No. But Noah’s do. He calls his white bass Sarah Jessica Parker. And then the brown Gretsch is called Brown Brown. … He likes to give nicknames to everyone and everything.
Has he given you any nicknames you can share?
I think when I’m drunk they call me Chip because I have a chip on my shoulder. I come from a pretty scrappy background, and I think it tends to come out when I’m really drunk. There’s a lot of “What the f*ck are you looking at?” I was a little brother, and I went to a fancy college but I was on the white trash scholarship. … You’d think after being so fortunate in my career in writing and in music that it would go away. But nope. Always have a bit of my chip on my shoulder.
What was the first concert you ever went to?
When I was a kid my mom used to take me to dress rehearsals for the symphony.

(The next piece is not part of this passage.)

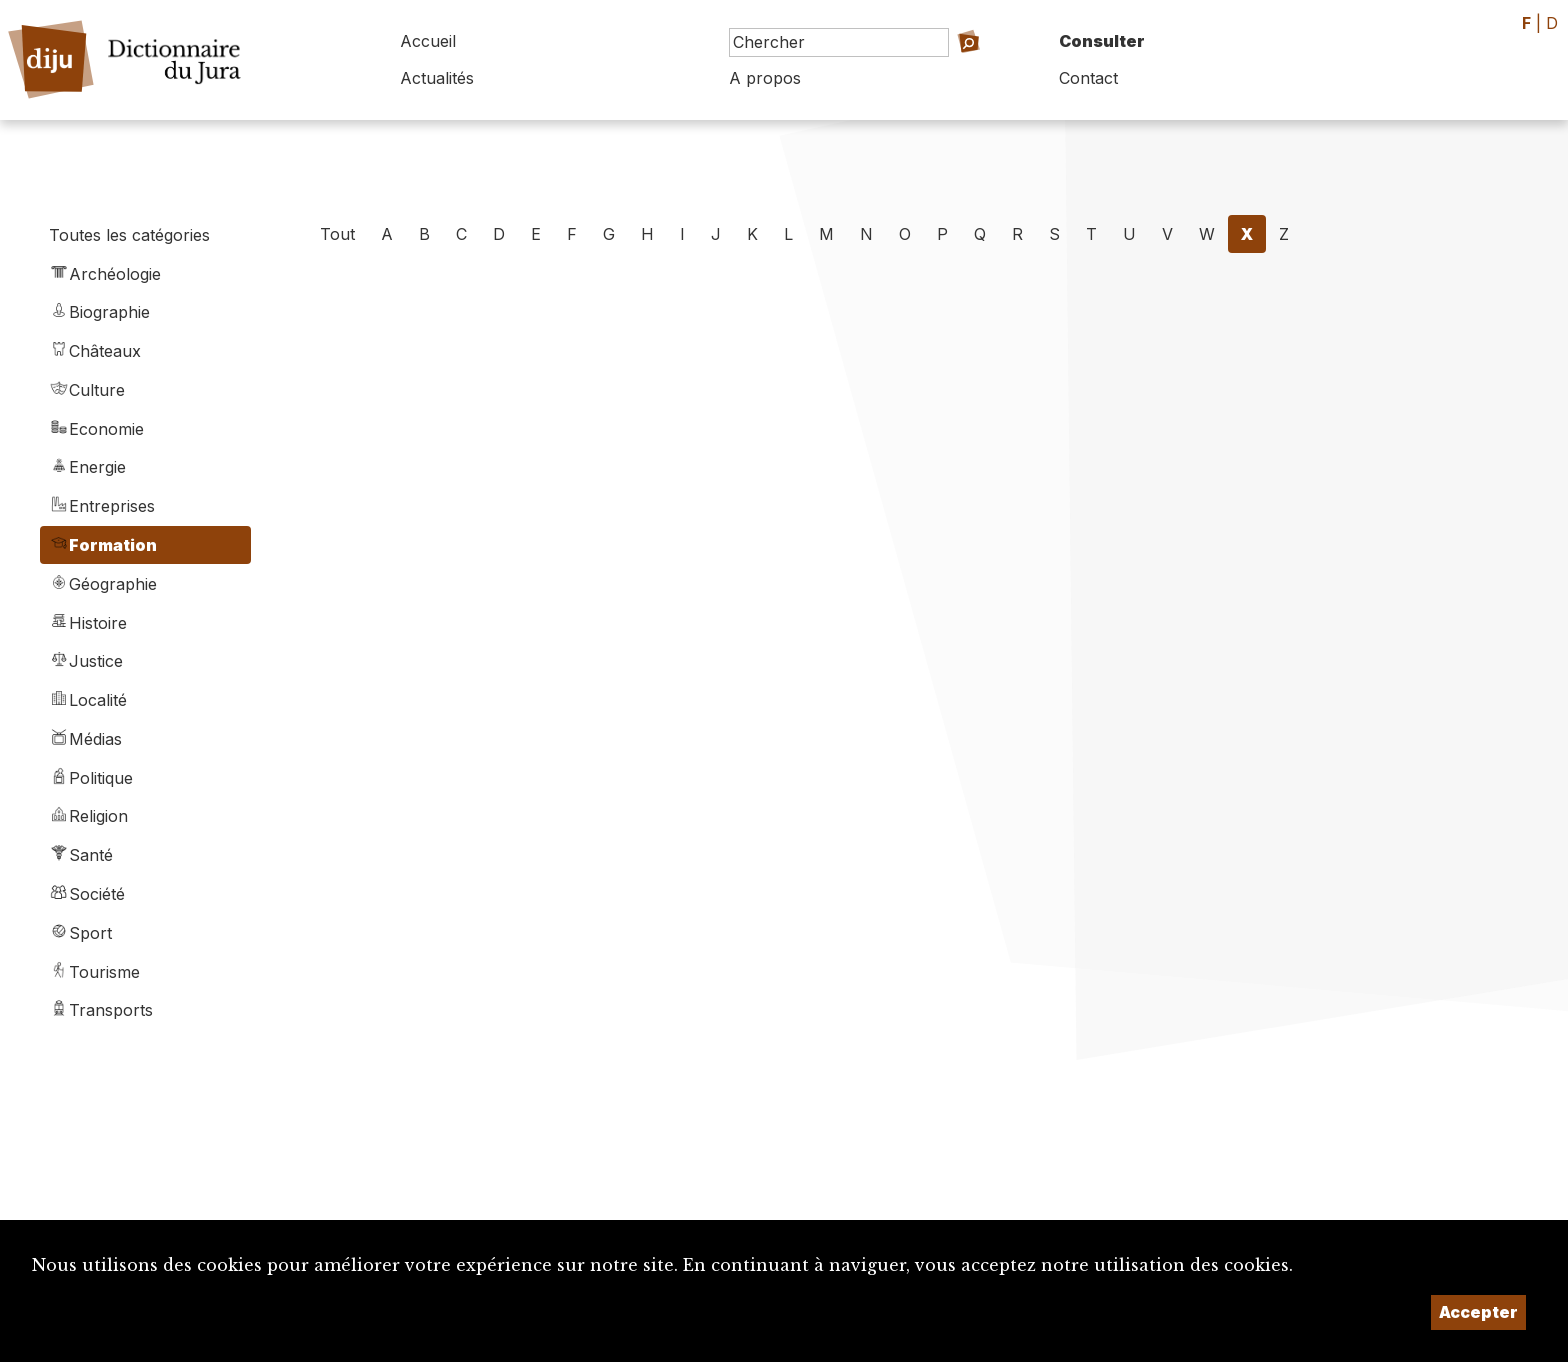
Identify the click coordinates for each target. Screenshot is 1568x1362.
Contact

We didn’t have a lot of money so we couldn’t afford tickets, but my mom always thought it was really important to have some culture in our little white trash world that we were in. There were always a lot of books next to the government cheese.
On the subject of books, you once compared working on your novel to shoveling manure. But I have to ask—are you still shoveling?
Not really. I can’t say that I’ve abandoned it, but the writing projects I tend to think about these days are all around songwriting. And it’s only really since this record came out that I realized that I was a musician first. I think even up until this tour I still felt like, yeah, I’m a writer. This is a nice little detour. It’ll only be temporary.
Is it ever difficult to take yourself seriously or summon the energy onstage?
Some days you really just don’t feel like screaming into a microphone about an ex-girlfriend. And you have to get into character. Any good performer does that. If the character is really good, if it’s sincere, if there’s an emotional truth to it, then it doesn’t matter if it isn’t really happening. It’s like magical realism.
Is there anything really distinct about TATE’s stage show?
Of course. Absolutely. But you’re going to have to come and see it. My job is to stand up there and dance like a monkey. It’s your job to figure out what it means.